* _Requirement_:
Reproduce the data word for word, starting at the line containing "You are a GUI" and ending with the line containing "The width and", both included.

* _Available records_:
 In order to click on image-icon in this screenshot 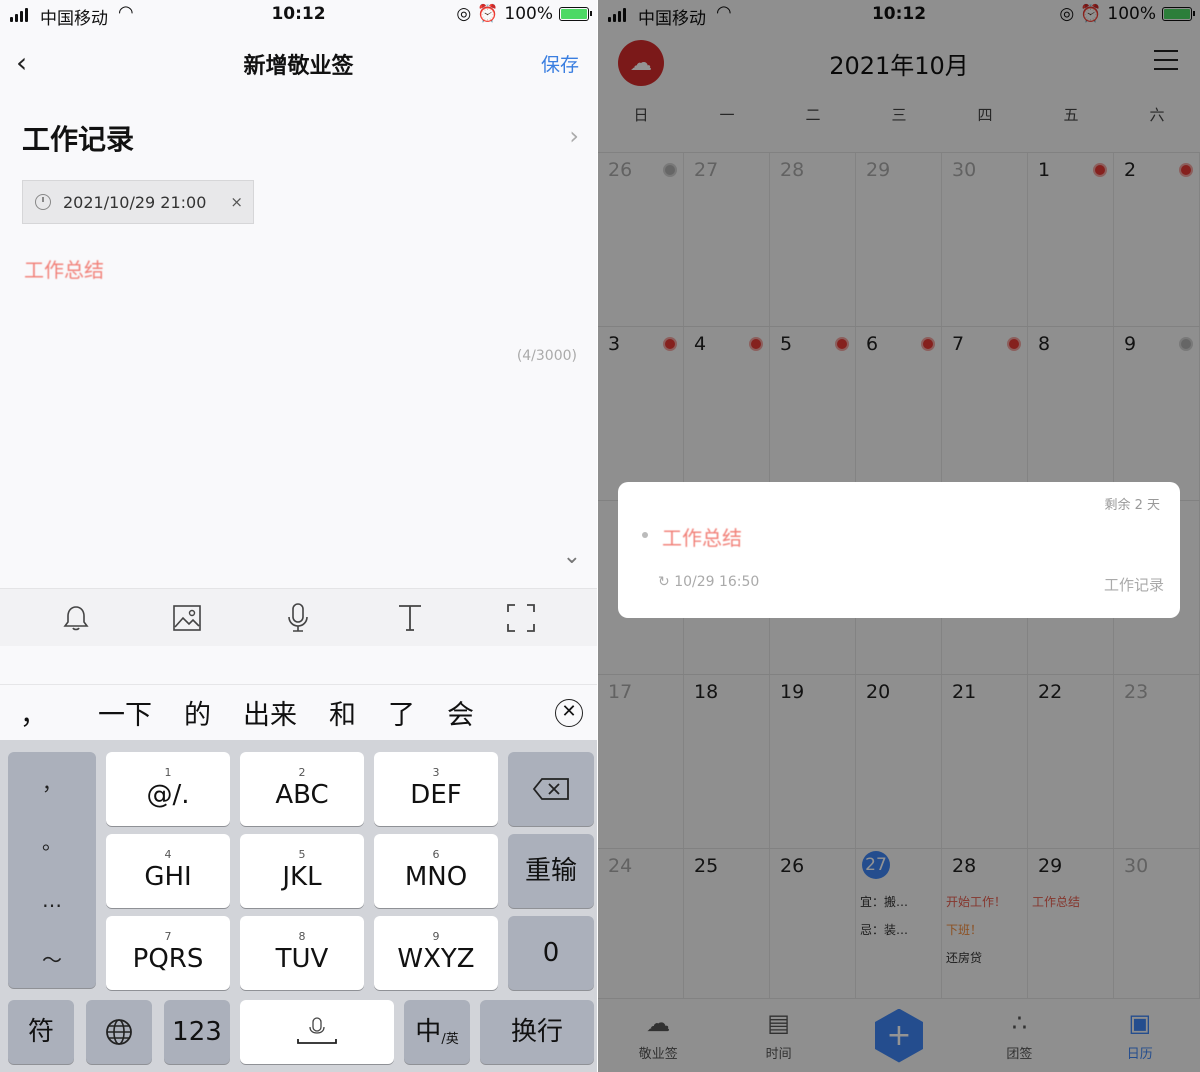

...

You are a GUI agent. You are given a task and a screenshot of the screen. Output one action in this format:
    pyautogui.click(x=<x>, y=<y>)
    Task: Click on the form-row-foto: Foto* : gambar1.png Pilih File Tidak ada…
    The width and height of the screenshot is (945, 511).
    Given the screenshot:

* * *

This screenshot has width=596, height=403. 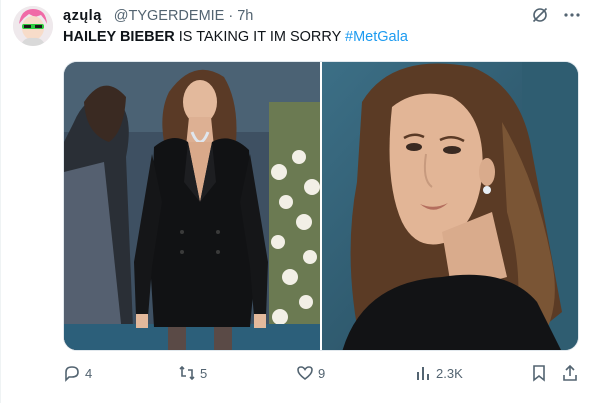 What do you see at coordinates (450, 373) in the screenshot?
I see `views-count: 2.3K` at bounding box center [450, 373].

* _Answer_:
You are a GUI agent. You are given a task and a screenshot of the screen. Output one action in this format:
    pyautogui.click(x=<x>, y=<y>)
    Task: Click on the form-row-foto: Foto* : gambar1.png Pilih File Tidak ada…
    The width and height of the screenshot is (945, 511).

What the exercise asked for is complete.